[Chimera-users] plane normal axis
meng at cgl.ucsf.edu
Tue Apr 7 11:51:37 PDT 2015
My way would definitely require python, to calculate coordinates for the second atom and to create the atoms (there's no Chimera command for that).
Your way might be possible to make into an alias, since you can use the "define" command.
On Apr 7, 2015, at 11:32 AM, Oliver Clarke <olibclarke at gmail.com> wrote:
> Thanks Elaine, that’s very helpful indeed. The other way I figured out was to define two centroids using a single atom from each subunit in the channel from two sets of residues in different planes (which would otherwise define two parallel planes) and define an axis from the two resultant centroids. Your way looks more general though - I will see if I can figure out a way to put it into an alias so I can call it with a single command.
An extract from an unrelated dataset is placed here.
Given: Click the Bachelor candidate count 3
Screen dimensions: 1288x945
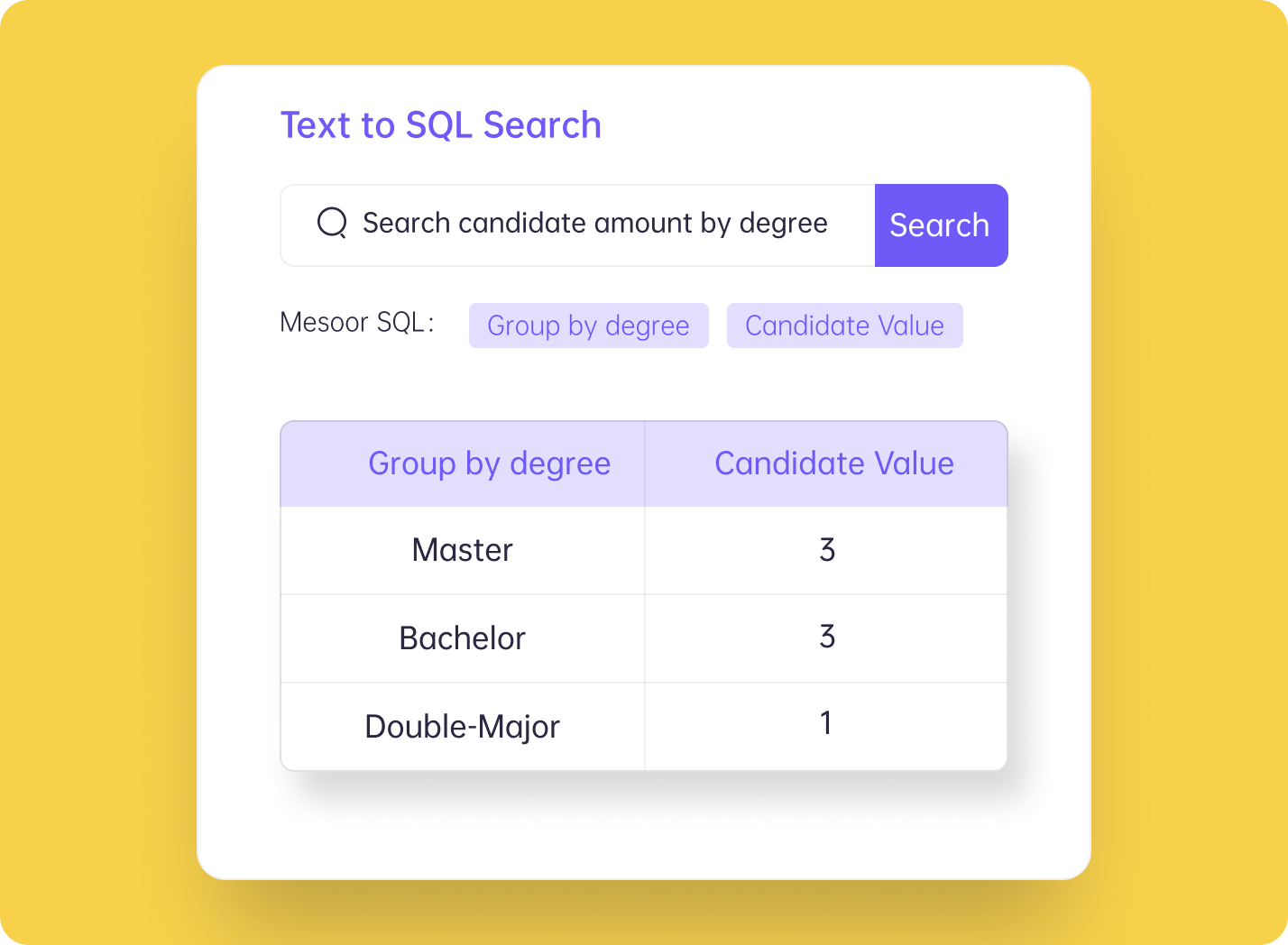Looking at the screenshot, I should click(827, 637).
>> On Apr 7, 2015, at 1:09 PM, Elaine Meng <meng at cgl.ucsf.edu> wrote:
>> Hi Oliver,
>> If you have a plane defined in Axes/Planes/Centroids, you can write out its information including the normal (Save button on that tool), then place atoms at either end allowing you to define the axis. There are a few steps...
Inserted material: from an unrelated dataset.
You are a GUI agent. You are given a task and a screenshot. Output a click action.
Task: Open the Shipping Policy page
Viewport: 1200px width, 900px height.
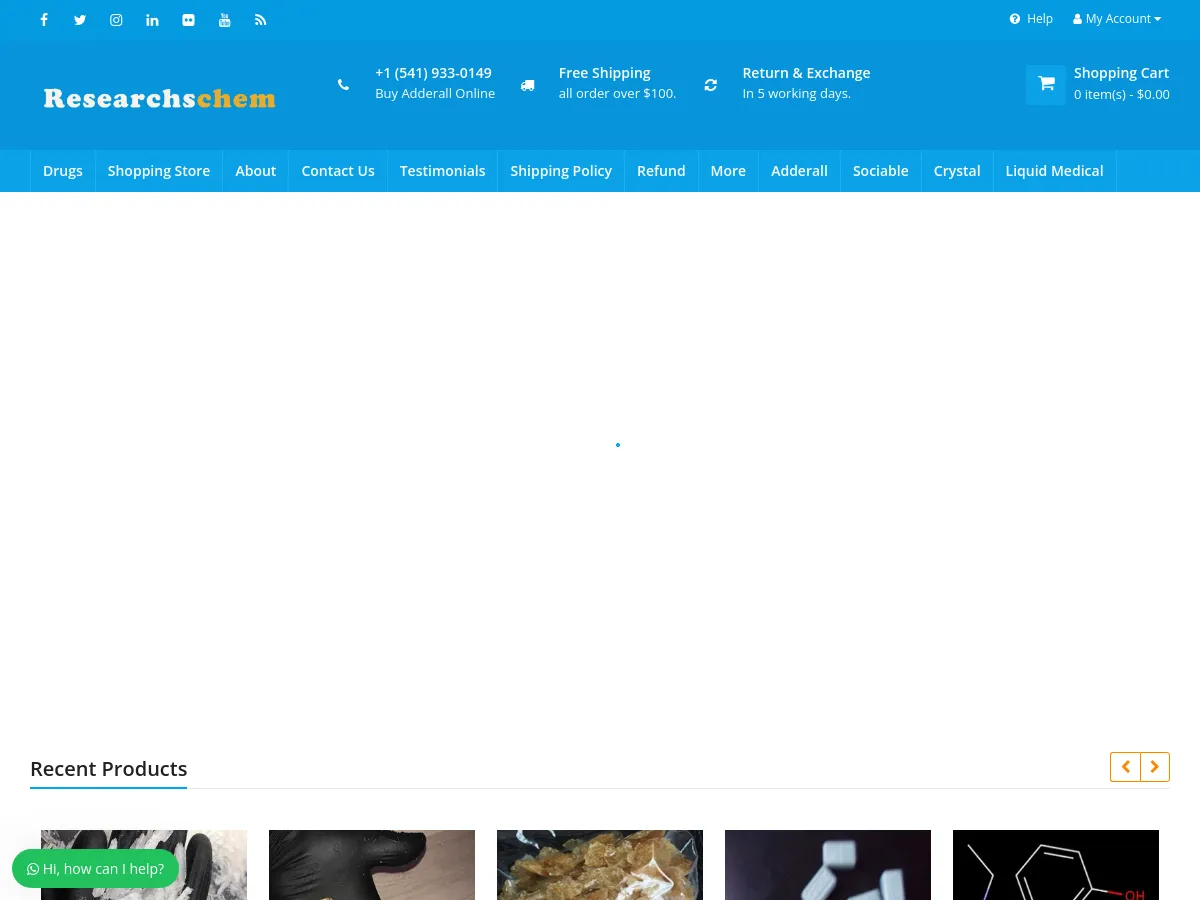(x=561, y=171)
>> In my little test, the plane output information included:
>> plane name, ID, center, normal, radius
>> plane: p1 ( 19.023, 17.733, 7.080) (-0.380, 0.757, 0.531) 24.199
>> Then I used Tools… Build Structure, Start Structure, add atom at specific coordinates to add two atoms, one at the center of that plane and one to show the normal. The latter's coordinates are (center + normal) coordinates, and you can multiply the normal coordinates by some constant to make the axis longer. For example, I multiplied the normal coordinates by 10 before adding them to the center coordinates to give the position of the second atom as:
>> x 15.223 y 25.303 z 12.390
>> Then I selected the two new atoms and used them to define an axis in Axes/Planes/Centroids, see attached image.
>> I hope this helps,
>> Elaine C. Meng, Ph.D.
>> UCSF Computer Graphics Lab (Chimera team) and Babbitt Lab
>> Department of Pharmaceutical Chemistry
>> University of California, San Francisco
>> On Apr 6, 2015, at 5:01 PM, Oliver Clarke <olibclarke at gmail.com> wrote:
>>> Alternatively, would it be possible (or is there some way already) to define a separate axis that is the normal of a plane? In this case I’m working with an ion channel, so I’m looking for a consistent way to represent the change in orientation of particular extramembrane domains with respect to the channel axis. If I could define an axis for the membrane plane normal, I could at least measure the absolute orientation of the principal axes of particular domains or individual helices with respect to the channel axis. It seems like the plane normal is computed already (because there is an option in axes/planes/centroids) to align screen x/y/z to it, but I can’t see a way to generate it as a separate axis that I can use for measuring angles etc.
>>> Thanks for all your help as always!